* _Records for the task_:
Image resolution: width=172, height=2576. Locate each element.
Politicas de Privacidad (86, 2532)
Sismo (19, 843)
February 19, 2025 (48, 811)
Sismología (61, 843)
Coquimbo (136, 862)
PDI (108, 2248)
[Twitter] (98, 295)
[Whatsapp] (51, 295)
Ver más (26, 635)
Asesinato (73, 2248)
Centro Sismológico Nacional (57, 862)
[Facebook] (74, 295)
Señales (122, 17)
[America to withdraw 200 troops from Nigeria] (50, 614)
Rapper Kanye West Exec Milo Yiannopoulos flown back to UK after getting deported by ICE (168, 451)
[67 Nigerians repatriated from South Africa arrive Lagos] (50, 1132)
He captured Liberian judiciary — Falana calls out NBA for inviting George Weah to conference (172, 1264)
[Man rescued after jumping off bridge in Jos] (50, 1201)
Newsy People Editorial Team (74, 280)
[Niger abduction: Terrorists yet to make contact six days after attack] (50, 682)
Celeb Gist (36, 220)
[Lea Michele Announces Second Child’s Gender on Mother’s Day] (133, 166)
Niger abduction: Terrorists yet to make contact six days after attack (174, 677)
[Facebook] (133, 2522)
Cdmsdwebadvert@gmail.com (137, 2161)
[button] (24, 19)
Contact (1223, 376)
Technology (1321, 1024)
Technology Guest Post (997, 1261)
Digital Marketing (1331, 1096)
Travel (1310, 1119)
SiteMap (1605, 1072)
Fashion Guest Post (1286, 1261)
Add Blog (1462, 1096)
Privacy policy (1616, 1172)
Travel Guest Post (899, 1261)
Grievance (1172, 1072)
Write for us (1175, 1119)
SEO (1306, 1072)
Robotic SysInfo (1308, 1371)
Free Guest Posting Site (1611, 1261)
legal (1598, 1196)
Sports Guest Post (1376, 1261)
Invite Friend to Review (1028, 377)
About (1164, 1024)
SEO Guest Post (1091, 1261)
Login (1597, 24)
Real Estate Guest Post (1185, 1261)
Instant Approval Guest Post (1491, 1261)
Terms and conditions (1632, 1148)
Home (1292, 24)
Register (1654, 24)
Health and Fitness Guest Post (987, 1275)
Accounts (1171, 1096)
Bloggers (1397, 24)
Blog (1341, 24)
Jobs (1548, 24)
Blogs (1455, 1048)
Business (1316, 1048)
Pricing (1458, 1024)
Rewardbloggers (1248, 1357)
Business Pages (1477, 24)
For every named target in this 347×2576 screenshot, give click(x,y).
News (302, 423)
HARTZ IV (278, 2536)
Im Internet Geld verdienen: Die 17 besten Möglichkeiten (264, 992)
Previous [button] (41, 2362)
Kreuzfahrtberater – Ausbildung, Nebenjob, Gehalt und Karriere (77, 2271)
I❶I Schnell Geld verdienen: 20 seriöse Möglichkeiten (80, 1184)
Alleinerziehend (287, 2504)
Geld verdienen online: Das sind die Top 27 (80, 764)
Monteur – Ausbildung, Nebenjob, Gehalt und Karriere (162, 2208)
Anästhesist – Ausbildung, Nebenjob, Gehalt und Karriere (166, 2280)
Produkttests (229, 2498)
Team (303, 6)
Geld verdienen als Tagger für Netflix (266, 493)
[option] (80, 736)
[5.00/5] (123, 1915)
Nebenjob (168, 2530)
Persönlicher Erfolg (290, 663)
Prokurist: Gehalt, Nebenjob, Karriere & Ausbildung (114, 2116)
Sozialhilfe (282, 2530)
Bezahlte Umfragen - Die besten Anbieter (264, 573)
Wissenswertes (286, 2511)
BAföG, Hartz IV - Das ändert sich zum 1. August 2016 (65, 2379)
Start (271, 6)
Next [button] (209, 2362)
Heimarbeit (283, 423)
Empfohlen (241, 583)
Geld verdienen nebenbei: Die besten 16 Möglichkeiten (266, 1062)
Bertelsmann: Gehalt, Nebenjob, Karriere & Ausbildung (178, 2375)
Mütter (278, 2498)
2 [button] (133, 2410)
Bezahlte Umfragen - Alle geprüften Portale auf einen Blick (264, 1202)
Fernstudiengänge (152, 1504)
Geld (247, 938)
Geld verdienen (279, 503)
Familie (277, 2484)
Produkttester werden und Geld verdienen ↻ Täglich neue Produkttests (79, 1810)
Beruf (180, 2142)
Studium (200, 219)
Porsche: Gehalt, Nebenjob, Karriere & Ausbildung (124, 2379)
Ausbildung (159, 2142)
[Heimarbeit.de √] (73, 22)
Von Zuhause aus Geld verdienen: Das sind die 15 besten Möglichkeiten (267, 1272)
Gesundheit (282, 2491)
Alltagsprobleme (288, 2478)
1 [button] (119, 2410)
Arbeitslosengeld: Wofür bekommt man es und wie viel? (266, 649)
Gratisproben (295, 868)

* _Exercise details_: Scan the records above for the string "Bezahlte", then report every line that contains it.

* _Answer below_:
Bezahlte Umfragen - Die besten Anbieter (264, 573)
Bezahlte Umfragen - Alle geprüften Portale auf einen Blick (264, 1202)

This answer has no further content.